During strategy meetings, I raised a fundamental question: "Does gifting behaviour change across different cultures?" In my view, gifting is an emergent quality specific to each society's social practices and will naturally vary worldwide. The CEO allocated resources for me to validate their expansion strategy by investigating how US consumers' gifting behaviours might differ from Australian patterns.
The key approach was to break down the existing tech stack, product features, functionality, and user flows, then examine how users from different regions would respond to these elements. We included Australia, the US, and the UK in our study—the UK providing an important triangulation point to strengthen our comparative analysis.
Our platform also tested future-state product features planned for the next one to two years—important since the US launch would take approximately two years to implement.
We developed a comprehensive research methodology that merged qualitative and quantitative approaches:
The study successfully recruited 153 participants evenly distributed across Australia, United Kingdom and the United States, with an additional research survey conducted using a previous recruitment company to validate the quality of the new recruitment company (Optimal Workshop).
"The most striking discovery was that product feature prioritisation rankings between Australia and the US were completely inverted"
Australian users strongly valued understanding and empathising with the gift recipient's experience—they wanted to see when a person received their gift, call them afterward, and customise the gift-opening experience. This reflected an empathy-centered approach to gifting where the giver feels good because the recipient feels good.
In contrast, US users prioritised completely different features: donations and gift card contributions to charities. This might be connected to different religious beliefs in the US market, where charitable giving as part of gifting carried greater significance than the unwrapping experience.

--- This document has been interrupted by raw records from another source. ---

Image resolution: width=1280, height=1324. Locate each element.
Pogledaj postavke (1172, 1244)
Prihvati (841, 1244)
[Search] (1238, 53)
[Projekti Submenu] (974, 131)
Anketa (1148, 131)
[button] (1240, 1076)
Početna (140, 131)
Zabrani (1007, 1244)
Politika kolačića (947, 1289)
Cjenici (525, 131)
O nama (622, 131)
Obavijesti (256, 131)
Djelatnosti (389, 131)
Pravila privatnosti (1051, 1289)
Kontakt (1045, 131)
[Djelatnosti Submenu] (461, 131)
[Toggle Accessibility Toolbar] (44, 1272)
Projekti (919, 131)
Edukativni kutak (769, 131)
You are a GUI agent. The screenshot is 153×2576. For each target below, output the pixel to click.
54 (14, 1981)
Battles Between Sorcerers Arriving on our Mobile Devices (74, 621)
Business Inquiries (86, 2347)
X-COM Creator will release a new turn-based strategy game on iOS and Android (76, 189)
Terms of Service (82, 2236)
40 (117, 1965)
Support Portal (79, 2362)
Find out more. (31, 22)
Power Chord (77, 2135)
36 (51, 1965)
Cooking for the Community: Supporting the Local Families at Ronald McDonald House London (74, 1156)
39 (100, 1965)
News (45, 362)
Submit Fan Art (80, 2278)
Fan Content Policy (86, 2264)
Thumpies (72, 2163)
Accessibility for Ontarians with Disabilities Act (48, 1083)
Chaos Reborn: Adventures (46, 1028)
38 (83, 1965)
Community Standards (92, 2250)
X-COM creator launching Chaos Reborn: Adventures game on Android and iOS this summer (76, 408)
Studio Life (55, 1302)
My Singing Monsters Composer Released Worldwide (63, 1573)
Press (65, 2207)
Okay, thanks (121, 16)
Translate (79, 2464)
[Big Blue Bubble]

Global average prioritisation:
As the data came in, I texted the CEO: "There's some really powerful information here. Let's discuss tomorrow."
After analysing the results and preparing a report, we presented findings that revealed profound insights.
The most striking discovery was that feature prioritisation rankings between Australia and the US were completely inverted.
This research uncovered ethnographic, sociological, and anthropological insights that are almost always missing in the tech industry. We frequently don't understand how beliefs, behaviours, and social practices vary across markets, regions, and countries.
Companies tend to project their own cultural assumptions onto new regions without recognising these crucial differences.
This case demonstrates why validating strategies before significant investment is essential—particularly when expanding internationally.
Using this approach and methodology, as designers we can iterate weekly without any code or product changes, and understand which pathway to take that maximises product success potential.
This research demonstrates that ethnographic, sociological, and anthropological insights are almost always missing in the tech industry. We frequently don't understand how beliefs, behaviours, and social practices vary across markets, regions, and countries.
Companies tend to project their own cultural assumptions onto new regions without recognising these crucial differences. This case demonstrates why validating strategies before significant investment is essential—particularly when expanding internationally.
The $40,000 research investment prevented a potential $40 million mistake by revealing fundamental cultural differences that would have caused the Australian product model to fail in the US market. This case study provides a framework for cultural validation that can prevent costly international expansion errors while enabling more effective, culturally-informed product development strategies.